You do realize both the NBA and NHL have local deals as well?
Because baseball is an incredibly powerful regional sport with some teams making literally hundreds of millions off of local/regional cable programming alone.
NESN, YES, etc. are basically money printing machines for their owners. Teams who don't own an affiliated cable network still land monstrous deals. The Dodgers deal with Time Warner's LA SportsNet is the biggest of them all at $8.35B over 25 years, or $334M a year, but many other teams have very lucrative local cable contracts themselves. Most teams who have deals signed in the last 5 years are at least comparable to the Rangers' 2011 deal of $3B for 20 years, $150M per year, with various bonuses like profit sharing for the club, an equity stake in the network, etc..
Compare that to the NBA. They're largely reliant on national broadcasts and got a national deal for $24B over 9 years, or $2.6B a year. MLB's aggregate deal with Fox, Turner, and ESPN was signed two years earlier for $12.4B over 8 years, or $1.55B per year. Those two years of inflation are a big difference, and yet you can see where just a handful of Dodger level deals would see MLB banking far more money on their television rights than the NBA.
Meanwhile MLB's TV deal also gave them far more flexibility in online/streaming distribution of their games and radio is still a major media format for MLB whereas it is completely irrelevant to the other "big three".

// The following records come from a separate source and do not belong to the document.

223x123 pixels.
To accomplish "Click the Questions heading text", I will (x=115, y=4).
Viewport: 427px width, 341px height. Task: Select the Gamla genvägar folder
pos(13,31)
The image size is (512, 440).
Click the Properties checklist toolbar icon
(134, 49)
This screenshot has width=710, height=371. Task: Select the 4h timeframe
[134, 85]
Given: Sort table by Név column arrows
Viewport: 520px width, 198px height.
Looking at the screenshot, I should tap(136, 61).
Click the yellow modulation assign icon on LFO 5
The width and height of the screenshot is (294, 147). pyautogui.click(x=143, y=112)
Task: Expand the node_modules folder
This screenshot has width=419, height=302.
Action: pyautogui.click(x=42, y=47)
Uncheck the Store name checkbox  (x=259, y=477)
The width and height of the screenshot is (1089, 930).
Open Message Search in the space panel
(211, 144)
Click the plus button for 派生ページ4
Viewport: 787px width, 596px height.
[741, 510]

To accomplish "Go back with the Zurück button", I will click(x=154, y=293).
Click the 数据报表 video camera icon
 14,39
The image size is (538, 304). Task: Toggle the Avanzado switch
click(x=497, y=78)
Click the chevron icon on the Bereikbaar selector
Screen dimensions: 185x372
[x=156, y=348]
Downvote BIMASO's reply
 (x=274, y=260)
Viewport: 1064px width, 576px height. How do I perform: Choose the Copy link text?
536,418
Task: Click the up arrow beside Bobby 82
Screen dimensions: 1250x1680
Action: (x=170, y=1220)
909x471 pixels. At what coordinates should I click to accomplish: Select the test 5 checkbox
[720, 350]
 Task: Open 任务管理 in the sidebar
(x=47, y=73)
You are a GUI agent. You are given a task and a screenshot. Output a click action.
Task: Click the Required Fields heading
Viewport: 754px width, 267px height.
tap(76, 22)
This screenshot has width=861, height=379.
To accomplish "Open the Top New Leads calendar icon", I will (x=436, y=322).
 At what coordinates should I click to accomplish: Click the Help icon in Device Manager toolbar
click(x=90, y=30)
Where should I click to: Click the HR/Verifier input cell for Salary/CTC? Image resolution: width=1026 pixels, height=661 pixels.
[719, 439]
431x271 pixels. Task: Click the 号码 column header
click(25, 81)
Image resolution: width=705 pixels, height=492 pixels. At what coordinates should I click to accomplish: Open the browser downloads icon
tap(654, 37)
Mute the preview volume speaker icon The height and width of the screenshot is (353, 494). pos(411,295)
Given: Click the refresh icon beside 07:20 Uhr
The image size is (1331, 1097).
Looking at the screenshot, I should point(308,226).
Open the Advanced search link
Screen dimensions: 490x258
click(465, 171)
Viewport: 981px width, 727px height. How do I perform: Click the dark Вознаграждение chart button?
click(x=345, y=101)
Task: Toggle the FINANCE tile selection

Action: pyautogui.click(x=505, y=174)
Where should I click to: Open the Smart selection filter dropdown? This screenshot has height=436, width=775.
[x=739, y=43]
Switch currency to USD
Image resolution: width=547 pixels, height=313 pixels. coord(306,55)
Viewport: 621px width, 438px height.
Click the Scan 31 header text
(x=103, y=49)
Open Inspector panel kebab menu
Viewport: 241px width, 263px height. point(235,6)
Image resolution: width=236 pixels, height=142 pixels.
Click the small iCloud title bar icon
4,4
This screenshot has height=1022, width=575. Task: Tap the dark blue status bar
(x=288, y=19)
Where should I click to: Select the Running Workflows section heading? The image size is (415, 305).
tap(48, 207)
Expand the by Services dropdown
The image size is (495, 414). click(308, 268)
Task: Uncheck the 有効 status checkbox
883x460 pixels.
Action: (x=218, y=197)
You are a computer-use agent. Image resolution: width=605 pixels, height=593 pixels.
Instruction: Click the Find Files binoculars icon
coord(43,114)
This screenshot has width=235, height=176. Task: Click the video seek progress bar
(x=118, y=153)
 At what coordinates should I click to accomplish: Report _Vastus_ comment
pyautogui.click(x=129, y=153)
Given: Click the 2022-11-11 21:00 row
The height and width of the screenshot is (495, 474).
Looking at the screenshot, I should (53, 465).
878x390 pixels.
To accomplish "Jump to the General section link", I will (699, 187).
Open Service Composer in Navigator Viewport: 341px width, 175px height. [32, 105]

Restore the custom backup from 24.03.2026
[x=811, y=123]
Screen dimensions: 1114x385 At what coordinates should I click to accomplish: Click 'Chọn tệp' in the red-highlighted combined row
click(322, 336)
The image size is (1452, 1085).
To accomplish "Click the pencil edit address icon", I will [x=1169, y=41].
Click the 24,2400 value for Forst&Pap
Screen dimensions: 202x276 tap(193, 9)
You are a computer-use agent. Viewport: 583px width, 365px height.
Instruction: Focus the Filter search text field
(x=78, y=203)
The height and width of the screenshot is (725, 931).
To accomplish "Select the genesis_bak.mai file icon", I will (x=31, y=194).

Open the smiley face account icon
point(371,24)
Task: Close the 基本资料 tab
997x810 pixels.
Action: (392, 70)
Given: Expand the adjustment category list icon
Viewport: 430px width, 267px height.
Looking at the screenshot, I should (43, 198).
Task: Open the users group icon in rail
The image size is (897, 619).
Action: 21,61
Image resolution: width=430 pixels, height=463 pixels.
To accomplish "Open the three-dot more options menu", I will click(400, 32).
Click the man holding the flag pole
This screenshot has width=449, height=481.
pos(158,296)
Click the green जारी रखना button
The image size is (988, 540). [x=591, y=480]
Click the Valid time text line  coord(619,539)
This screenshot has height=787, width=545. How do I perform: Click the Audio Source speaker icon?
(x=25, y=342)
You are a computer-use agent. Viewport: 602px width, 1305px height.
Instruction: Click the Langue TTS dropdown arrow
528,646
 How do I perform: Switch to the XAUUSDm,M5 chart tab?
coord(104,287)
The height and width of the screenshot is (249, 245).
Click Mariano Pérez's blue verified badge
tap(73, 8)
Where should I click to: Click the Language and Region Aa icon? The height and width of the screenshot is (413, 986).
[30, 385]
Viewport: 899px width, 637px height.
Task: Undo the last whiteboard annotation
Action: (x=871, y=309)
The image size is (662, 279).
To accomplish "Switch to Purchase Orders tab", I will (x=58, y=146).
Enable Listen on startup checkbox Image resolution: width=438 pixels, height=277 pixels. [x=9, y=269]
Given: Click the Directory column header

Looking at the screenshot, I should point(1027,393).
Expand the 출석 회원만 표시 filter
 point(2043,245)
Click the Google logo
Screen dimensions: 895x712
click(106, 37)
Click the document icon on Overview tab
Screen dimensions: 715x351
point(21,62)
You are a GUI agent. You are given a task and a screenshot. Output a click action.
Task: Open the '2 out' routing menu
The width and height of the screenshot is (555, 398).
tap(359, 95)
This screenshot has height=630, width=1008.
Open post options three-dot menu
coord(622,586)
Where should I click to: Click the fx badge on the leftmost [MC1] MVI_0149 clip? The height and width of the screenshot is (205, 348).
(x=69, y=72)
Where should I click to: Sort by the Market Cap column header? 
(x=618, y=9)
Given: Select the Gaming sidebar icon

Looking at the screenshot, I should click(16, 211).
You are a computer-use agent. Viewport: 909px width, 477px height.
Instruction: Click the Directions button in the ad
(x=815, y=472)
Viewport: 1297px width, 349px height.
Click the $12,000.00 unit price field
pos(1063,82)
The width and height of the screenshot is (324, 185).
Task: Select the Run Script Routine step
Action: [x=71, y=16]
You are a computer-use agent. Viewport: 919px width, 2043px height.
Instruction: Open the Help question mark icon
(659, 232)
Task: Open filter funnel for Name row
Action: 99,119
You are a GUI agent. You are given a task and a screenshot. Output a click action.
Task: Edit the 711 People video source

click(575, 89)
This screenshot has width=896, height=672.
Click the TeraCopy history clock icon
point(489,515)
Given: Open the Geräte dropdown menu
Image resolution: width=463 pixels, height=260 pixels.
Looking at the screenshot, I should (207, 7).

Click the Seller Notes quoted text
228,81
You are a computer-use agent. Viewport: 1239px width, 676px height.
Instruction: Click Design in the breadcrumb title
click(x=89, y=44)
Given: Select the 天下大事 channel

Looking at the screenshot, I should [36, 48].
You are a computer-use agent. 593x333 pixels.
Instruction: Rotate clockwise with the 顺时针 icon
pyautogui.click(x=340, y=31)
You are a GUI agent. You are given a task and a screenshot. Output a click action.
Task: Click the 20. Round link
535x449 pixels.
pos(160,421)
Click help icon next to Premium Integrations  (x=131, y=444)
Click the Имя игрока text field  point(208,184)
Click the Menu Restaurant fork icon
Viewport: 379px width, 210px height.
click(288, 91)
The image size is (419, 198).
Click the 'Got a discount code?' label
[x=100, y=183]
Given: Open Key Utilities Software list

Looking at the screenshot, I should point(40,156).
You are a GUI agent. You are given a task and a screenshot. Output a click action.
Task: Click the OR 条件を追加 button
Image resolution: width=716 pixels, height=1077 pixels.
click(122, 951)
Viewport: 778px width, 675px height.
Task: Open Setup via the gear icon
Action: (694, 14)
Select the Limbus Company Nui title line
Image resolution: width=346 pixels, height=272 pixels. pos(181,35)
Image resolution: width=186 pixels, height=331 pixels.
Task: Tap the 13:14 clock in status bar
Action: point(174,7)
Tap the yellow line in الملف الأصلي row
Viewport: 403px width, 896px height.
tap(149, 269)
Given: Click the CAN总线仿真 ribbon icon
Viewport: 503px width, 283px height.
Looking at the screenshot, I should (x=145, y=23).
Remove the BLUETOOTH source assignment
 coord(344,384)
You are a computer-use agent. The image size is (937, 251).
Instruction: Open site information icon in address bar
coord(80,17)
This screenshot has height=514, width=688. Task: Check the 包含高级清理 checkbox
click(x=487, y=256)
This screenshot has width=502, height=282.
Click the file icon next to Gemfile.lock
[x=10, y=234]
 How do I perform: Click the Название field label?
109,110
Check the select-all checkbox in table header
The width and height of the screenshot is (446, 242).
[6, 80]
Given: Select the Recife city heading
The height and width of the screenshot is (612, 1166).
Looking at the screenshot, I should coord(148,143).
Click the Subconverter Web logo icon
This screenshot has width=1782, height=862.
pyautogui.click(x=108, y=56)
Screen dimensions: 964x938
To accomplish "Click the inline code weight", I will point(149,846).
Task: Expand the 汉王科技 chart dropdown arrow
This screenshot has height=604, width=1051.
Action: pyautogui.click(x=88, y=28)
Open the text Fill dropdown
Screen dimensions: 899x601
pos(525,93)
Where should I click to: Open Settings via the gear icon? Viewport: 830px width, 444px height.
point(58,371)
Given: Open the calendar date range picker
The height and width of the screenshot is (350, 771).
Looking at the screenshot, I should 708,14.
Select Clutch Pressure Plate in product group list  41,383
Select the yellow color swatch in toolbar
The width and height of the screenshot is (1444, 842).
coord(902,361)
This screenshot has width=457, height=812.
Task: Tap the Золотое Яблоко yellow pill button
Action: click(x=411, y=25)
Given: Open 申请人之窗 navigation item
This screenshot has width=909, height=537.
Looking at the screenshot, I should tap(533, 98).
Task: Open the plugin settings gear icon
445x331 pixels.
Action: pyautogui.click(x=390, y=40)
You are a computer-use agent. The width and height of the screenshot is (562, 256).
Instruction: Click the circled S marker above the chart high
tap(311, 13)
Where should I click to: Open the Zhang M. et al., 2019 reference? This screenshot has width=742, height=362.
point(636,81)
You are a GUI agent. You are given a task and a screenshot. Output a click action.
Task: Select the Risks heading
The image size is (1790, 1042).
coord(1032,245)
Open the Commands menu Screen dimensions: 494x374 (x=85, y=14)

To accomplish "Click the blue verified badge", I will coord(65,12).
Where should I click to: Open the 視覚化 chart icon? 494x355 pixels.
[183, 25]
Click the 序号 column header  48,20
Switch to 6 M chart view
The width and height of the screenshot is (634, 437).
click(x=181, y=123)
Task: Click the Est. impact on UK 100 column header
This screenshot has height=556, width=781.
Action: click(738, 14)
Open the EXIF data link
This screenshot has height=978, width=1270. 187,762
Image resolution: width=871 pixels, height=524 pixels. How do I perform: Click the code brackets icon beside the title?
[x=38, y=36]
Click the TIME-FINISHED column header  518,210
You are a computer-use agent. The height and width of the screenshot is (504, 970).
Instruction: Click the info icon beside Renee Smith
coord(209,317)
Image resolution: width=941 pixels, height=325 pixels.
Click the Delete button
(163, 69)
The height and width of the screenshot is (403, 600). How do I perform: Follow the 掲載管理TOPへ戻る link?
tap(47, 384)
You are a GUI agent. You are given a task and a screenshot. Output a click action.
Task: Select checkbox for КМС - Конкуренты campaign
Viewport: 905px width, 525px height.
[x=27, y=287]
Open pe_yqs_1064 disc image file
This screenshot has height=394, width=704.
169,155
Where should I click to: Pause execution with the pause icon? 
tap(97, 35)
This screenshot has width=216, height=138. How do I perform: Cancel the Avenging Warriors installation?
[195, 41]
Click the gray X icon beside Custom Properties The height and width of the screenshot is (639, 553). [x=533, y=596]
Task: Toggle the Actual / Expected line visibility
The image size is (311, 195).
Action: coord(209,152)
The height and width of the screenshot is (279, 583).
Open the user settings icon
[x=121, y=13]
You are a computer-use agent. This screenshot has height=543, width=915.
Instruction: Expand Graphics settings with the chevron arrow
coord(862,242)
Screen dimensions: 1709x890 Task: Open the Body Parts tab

As for the NHL, well, their national deal was for $2B over 10 years, signed in 2011, and sees them get $200M a year. That's right, the Dodgers alone gets approximately 60% more money from their local deal than the entire NHL does from a national deal.
Meanwhile the Yankees with YES, the Red Sox with NESN, and several other teams are bypassing the contracts entirely and charging $2-$3 per subscriber to every cable and satellite provider in their region who has basic cable or above and it isn't even just a seasonal thing, it's in the package and part of the payments for 12 months a year. The reported payments to the teams have been in the $85M per year range for these networks, but that number is added to the revenue sharing pool so they have an active interest in taking below market deals. Meanwhile both networks are reportedly turning over $400M in annual revenue when the club is providing 90% of their programming for them. The Yankees recently sold 49% of the YES network to News Corp. for $1.5B and a new contract for the Yankees guaranteeing ever escalating annual payments.
Scott Boras, noted baseball agent, used the metaphor of buying the Dodgers as a clear opportunity to pay $1.5B for a team on the verge of a $3-$4B TV deal, effectively doubling your commitment before selling a ticket as "owning the team is the cherry on top, the network deal is the sundae".
Local and regional market strength is what Baseball has always been about. That has never changed. Our society has been gradually moving to more of a national identity in the last 50 years, a national shared experience, but baseball is still one of the few cornerstones of local/regional culture that isn't just refusing to die, it's flourishing. Local hardware stores fall before Home Depot. Local grocery stores are on the ropes because of super Wal-Marts. National chains push local plumbers, electricians, etc. to the margins, but baseball keeps on winning. So maybe it doesn't win on the national stage over the NFL like it used to, but it's making bank, the stadiums are busy, and the rest of the promise of more globalization only benefits them as they've already got strong ties in Central and South America as well as Asia. The NFL has continually failed to make meaningful inroads overseas, the NBA is not even the same game as international basketball at this point, and the NHL is restricted to the U.S. and Canada with a little interest from the rest of the arctic circle but far more interested in their own local clubs.